WORK INSTRUCTIONS: Look through the records below for the line holding "961x586 pixels.". Write it out exactly, with each following line through the line holding "Task: Click the Remote".

*** SUPPLIED MATERIAL ***

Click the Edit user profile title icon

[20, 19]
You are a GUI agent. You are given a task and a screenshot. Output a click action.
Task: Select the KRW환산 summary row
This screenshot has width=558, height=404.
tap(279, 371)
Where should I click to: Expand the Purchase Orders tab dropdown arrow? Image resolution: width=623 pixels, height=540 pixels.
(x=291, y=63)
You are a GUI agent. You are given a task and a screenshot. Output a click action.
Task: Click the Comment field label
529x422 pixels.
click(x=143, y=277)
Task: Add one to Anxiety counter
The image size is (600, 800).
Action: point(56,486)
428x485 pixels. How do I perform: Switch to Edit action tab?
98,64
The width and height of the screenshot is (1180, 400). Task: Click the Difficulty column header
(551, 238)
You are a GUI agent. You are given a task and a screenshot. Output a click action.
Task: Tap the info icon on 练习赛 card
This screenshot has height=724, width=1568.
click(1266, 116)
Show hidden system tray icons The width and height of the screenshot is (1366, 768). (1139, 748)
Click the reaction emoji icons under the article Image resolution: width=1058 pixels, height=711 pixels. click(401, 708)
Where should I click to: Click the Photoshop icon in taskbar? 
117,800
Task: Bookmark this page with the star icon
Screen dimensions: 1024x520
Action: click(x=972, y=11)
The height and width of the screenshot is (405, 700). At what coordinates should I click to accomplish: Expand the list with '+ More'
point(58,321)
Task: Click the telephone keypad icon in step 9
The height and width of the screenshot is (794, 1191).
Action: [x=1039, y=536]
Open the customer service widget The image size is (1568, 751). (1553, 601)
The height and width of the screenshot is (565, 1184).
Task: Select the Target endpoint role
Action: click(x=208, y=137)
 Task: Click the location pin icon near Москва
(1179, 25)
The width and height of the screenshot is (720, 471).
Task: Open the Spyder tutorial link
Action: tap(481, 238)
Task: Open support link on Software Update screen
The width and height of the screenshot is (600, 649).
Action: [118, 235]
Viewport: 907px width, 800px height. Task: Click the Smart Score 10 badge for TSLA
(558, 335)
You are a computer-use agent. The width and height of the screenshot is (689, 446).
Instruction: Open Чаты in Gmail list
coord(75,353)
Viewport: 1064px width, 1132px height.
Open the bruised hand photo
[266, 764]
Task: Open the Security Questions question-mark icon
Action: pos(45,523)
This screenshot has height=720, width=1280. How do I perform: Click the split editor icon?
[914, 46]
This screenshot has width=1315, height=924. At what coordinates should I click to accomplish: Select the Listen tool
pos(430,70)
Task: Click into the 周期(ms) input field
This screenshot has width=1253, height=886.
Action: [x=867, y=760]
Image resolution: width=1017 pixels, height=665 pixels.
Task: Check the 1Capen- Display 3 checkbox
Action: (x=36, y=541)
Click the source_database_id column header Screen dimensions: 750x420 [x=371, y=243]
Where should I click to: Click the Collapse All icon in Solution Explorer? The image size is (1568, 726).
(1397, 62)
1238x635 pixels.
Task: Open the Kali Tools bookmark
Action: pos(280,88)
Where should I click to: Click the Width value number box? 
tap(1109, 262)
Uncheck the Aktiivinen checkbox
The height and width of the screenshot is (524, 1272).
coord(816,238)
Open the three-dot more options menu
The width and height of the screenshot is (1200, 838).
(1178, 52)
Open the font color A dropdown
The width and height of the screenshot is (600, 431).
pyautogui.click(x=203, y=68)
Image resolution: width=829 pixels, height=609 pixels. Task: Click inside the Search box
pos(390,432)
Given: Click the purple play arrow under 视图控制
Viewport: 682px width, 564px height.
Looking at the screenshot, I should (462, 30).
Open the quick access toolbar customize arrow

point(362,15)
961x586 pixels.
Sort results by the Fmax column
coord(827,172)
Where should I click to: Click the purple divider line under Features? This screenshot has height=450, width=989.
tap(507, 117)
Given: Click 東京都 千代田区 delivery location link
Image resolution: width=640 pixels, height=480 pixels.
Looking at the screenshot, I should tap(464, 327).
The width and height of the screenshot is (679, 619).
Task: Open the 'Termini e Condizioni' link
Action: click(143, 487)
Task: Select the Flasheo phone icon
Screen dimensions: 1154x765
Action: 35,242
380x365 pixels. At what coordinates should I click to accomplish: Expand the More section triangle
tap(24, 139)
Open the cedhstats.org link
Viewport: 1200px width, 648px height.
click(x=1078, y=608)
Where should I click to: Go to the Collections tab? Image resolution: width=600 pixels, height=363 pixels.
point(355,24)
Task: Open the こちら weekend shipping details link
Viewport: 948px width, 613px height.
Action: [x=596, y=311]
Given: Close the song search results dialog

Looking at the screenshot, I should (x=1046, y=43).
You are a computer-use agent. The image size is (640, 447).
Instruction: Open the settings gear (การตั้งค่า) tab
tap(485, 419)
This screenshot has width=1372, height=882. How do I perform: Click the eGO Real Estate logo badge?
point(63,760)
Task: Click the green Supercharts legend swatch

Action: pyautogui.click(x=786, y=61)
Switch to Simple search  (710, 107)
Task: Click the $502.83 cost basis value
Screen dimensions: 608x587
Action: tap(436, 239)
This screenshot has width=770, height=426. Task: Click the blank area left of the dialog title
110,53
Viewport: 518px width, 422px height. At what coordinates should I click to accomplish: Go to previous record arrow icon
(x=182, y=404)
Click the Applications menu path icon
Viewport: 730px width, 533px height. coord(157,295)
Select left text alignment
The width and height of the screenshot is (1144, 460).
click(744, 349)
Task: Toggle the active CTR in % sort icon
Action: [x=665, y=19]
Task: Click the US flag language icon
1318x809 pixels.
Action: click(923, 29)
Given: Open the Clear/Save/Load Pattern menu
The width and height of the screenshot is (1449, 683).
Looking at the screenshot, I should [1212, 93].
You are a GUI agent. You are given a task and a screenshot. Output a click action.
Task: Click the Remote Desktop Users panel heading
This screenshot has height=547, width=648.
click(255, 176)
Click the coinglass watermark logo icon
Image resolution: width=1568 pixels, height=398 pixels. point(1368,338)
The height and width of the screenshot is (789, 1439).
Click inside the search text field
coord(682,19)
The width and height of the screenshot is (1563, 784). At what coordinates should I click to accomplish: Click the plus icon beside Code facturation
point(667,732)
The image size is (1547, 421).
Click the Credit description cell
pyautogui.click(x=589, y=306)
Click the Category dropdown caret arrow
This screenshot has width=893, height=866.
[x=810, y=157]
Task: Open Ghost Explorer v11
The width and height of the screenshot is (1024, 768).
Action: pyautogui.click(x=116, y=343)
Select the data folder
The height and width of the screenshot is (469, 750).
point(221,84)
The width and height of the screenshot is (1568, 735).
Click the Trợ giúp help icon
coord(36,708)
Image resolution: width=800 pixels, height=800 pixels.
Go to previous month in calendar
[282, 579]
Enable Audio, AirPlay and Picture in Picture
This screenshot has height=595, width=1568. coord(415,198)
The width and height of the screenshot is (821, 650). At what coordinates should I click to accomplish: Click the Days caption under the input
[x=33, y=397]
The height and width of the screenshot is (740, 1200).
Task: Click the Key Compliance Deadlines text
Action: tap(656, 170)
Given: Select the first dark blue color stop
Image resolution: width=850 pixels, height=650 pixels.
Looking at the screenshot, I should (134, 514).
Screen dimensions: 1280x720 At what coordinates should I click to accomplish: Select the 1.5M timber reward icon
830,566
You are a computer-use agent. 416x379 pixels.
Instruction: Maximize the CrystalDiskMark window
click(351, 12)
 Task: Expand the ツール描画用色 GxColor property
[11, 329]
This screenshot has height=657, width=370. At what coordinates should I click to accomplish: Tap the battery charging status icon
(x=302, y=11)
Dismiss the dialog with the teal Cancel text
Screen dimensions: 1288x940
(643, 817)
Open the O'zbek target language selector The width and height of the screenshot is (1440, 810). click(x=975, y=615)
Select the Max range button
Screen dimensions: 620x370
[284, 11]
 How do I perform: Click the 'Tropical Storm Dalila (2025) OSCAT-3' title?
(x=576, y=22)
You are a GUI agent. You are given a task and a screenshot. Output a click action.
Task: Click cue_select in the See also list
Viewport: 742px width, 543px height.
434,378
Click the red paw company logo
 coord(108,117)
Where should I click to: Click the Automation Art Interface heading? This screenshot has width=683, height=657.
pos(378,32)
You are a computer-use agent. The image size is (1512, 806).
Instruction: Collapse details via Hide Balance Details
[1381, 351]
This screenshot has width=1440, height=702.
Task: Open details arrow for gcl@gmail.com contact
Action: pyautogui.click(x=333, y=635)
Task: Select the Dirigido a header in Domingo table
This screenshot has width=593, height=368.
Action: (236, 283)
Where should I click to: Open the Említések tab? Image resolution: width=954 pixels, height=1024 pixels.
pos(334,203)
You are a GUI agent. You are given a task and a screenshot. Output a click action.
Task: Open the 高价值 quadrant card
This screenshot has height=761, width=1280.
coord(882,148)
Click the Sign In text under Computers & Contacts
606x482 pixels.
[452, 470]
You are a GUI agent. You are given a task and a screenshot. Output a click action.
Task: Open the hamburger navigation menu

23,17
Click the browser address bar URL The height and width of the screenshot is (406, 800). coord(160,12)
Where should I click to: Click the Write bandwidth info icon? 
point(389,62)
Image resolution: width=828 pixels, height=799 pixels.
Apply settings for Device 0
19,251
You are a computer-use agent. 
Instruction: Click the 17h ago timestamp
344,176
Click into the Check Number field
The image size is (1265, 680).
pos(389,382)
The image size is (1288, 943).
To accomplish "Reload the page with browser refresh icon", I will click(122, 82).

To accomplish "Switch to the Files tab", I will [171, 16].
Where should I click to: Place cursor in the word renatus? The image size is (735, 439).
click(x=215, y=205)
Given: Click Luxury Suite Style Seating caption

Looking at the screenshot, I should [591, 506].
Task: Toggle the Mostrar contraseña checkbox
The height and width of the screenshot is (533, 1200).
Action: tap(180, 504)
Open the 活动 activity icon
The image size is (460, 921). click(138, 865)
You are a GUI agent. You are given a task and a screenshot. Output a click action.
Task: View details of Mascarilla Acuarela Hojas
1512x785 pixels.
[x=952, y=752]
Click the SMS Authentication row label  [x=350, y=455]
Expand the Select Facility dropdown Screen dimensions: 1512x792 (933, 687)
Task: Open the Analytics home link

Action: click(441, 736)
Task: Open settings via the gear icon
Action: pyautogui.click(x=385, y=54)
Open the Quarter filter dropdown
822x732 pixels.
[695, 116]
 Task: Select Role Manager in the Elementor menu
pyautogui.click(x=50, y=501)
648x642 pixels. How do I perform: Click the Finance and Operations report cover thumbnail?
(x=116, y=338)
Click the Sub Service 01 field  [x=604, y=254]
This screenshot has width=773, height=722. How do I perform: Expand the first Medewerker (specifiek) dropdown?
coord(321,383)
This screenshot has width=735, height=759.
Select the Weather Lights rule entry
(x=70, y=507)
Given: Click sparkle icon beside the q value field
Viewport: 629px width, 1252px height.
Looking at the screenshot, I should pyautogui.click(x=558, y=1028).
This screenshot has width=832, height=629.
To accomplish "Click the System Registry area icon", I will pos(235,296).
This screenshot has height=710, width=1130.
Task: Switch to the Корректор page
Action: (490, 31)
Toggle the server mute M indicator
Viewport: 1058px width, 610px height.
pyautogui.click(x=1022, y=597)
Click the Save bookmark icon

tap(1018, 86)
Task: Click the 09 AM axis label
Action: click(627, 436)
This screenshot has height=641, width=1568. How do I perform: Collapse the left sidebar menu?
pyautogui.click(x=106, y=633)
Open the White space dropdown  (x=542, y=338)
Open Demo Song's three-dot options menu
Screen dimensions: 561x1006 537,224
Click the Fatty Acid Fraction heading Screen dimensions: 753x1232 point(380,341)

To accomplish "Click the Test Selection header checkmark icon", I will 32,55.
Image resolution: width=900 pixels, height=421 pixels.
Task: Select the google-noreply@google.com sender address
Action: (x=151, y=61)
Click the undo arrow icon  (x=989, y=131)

*** End of SUPPLIED MATERIAL ***

RESPONSE TO THIS TASK:
961x586 pixels.
Sort results by the Fmax column
coord(827,172)
Where should I click to: Click the purple divider line under Features? This screenshot has height=450, width=989.
tap(507, 117)
Given: Click 東京都 千代田区 delivery location link
Image resolution: width=640 pixels, height=480 pixels.
Looking at the screenshot, I should tap(464, 327).
The width and height of the screenshot is (679, 619).
Task: Open the 'Termini e Condizioni' link
Action: click(143, 487)
Task: Select the Flasheo phone icon
Screen dimensions: 1154x765
Action: 35,242
380x365 pixels. At what coordinates should I click to accomplish: Expand the More section triangle
tap(24, 139)
Open the cedhstats.org link
Viewport: 1200px width, 648px height.
click(x=1078, y=608)
Where should I click to: Go to the Collections tab? Image resolution: width=600 pixels, height=363 pixels.
point(355,24)
Task: Open the こちら weekend shipping details link
Viewport: 948px width, 613px height.
Action: [x=596, y=311]
Given: Close the song search results dialog

Looking at the screenshot, I should (x=1046, y=43).
You are a computer-use agent. The image size is (640, 447).
Instruction: Open the settings gear (การตั้งค่า) tab
tap(485, 419)
This screenshot has width=1372, height=882. How do I perform: Click the eGO Real Estate logo badge?
point(63,760)
Task: Click the green Supercharts legend swatch

Action: pyautogui.click(x=786, y=61)
Switch to Simple search  (710, 107)
Task: Click the $502.83 cost basis value
Screen dimensions: 608x587
Action: tap(436, 239)
This screenshot has width=770, height=426. Task: Click the blank area left of the dialog title
110,53
Viewport: 518px width, 422px height. At what coordinates should I click to accomplish: Go to previous record arrow icon
(x=182, y=404)
Click the Applications menu path icon
Viewport: 730px width, 533px height. coord(157,295)
Select left text alignment
The width and height of the screenshot is (1144, 460).
click(744, 349)
Task: Toggle the active CTR in % sort icon
Action: [x=665, y=19]
Task: Click the US flag language icon
1318x809 pixels.
Action: click(923, 29)
Given: Open the Clear/Save/Load Pattern menu
The width and height of the screenshot is (1449, 683).
Looking at the screenshot, I should [1212, 93].
You are a GUI agent. You are given a task and a screenshot. Output a click action.
Task: Click the Remote Desktop Users panel heading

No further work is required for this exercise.